The username you use to log in can act as a second password. This adds another layer of difficulty for anyone attempting to break in. Not only do they need to know your difficult password to get in but they need your difficult username too. To make sure you still have a normal public facing username for your website, create a nickname for that user as the default (in WordPress).

A common way that passwords are breached is by a brute force attack where hackers use a program to test thousands of different passwords in an attempt to guess correctly. Prevent this behavior is by installing a plugin such as Loginizer which limits login attempts to only 10 before a timed lockout.

WordPress (or whatever CMS you’re using) is a software that’s installed on your server. There are periodic updates available to improve functionality and security, which should be implemented as quickly as possible. In addition to the CMS (content management system) itself, all plugins and themes running on your installation should also be updated frequently. I recommend a weekly update schedule.

As hackers become aware of existing vulnerabilities, they seek out sites to exploit these on. You can avoid these issues simply by going through and updating your CMS, theme, and all plugins.

Acting as a barrier between your website and the internet, a website firewall can stop most dangerous activity in its tracks. Simply put, it’s a type of software that inspects incoming information to your server and blocks anything that looks suspicious.

Firewalls are a great way to prevent malicious code injections that are designed to hijack your site. They can also be used identify the origin of attempted hacks which allows you to block that geographical area from accessing your site. Set up your firewall software to do a routine scan of your site to sniff out anything that may be lurking or laying dormant on your server.

Wordfence Security is a great firewall plugin for WordPress that’s easy to use. Another benefit of Wordfence is that they will notify you if you have software updates pending, making it harder to forget about the important task of staying updated. Just keep in mind that firewalls can use a lot of server resources, which can be an issue if you’re on shared hosting.

There are 2 settings changes to minimize the load Wordfence puts on your server (which is important for the shared hosting that most websites are on). Under ‘Live Traffic Options’ set the ‘Traffic Logging Mode’ to ‘Security Only’. Second, under ‘Performance Options’ make sure to select ‘Use Low Resource Scanning’.

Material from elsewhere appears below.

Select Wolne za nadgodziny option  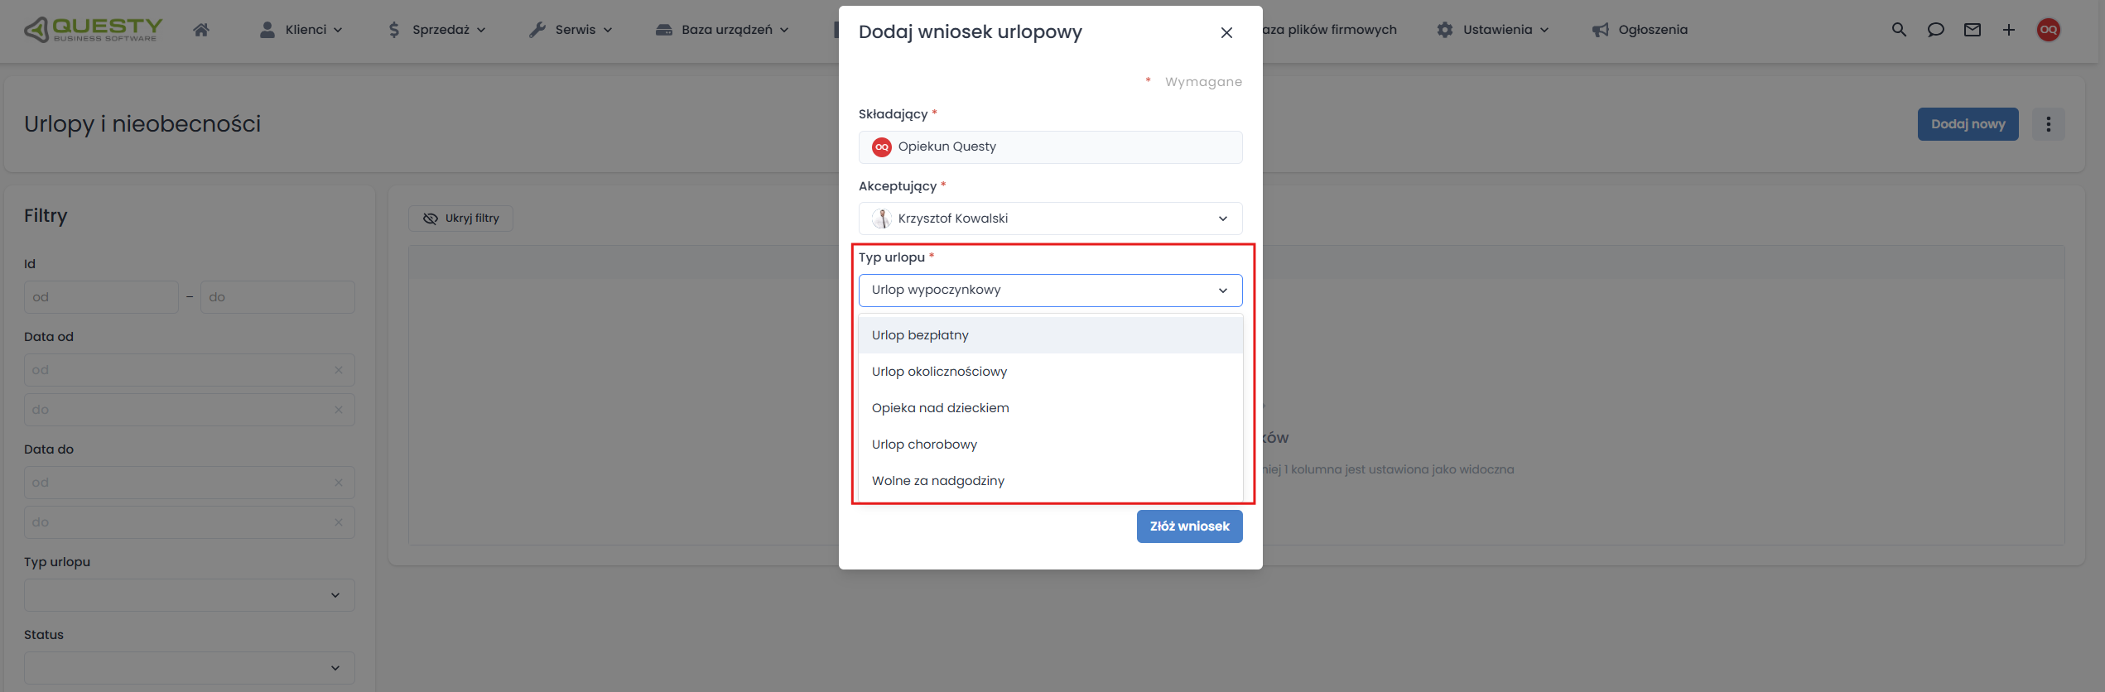pyautogui.click(x=937, y=481)
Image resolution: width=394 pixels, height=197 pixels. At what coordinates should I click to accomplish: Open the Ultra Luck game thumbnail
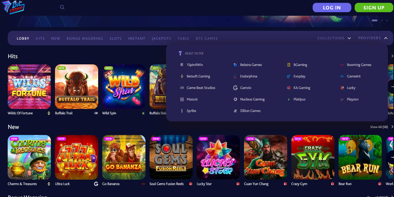(x=77, y=157)
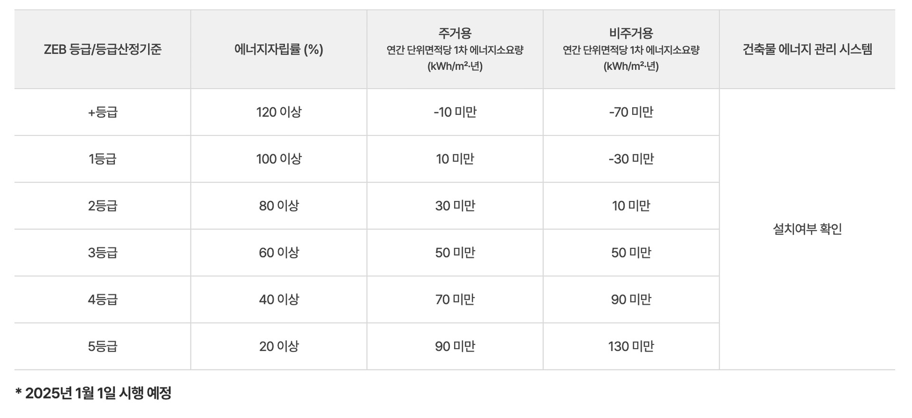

Scheduling routine, off-site backups of your site provides a contingency plan for when unexpected events occur. This is the equivalent of keeping all of your valuables in a safe that will remain even if the house burns down. Maintaining off-site backups gives you the option to start over with a recent, complete version of your site.

We use UpdraftPlus to create our WordPress site backups. Creating a weekly scheduled backup of all your site’s files is an excellent habit to start. Just make sure that you choose and connect to your remote storage (e.g. Google Drive, Dropbox, etc.).

Sending and storing the files on a different server (your remote storage) ensures that if your site is hacked and taken over, they can’t mess with your precious backup files.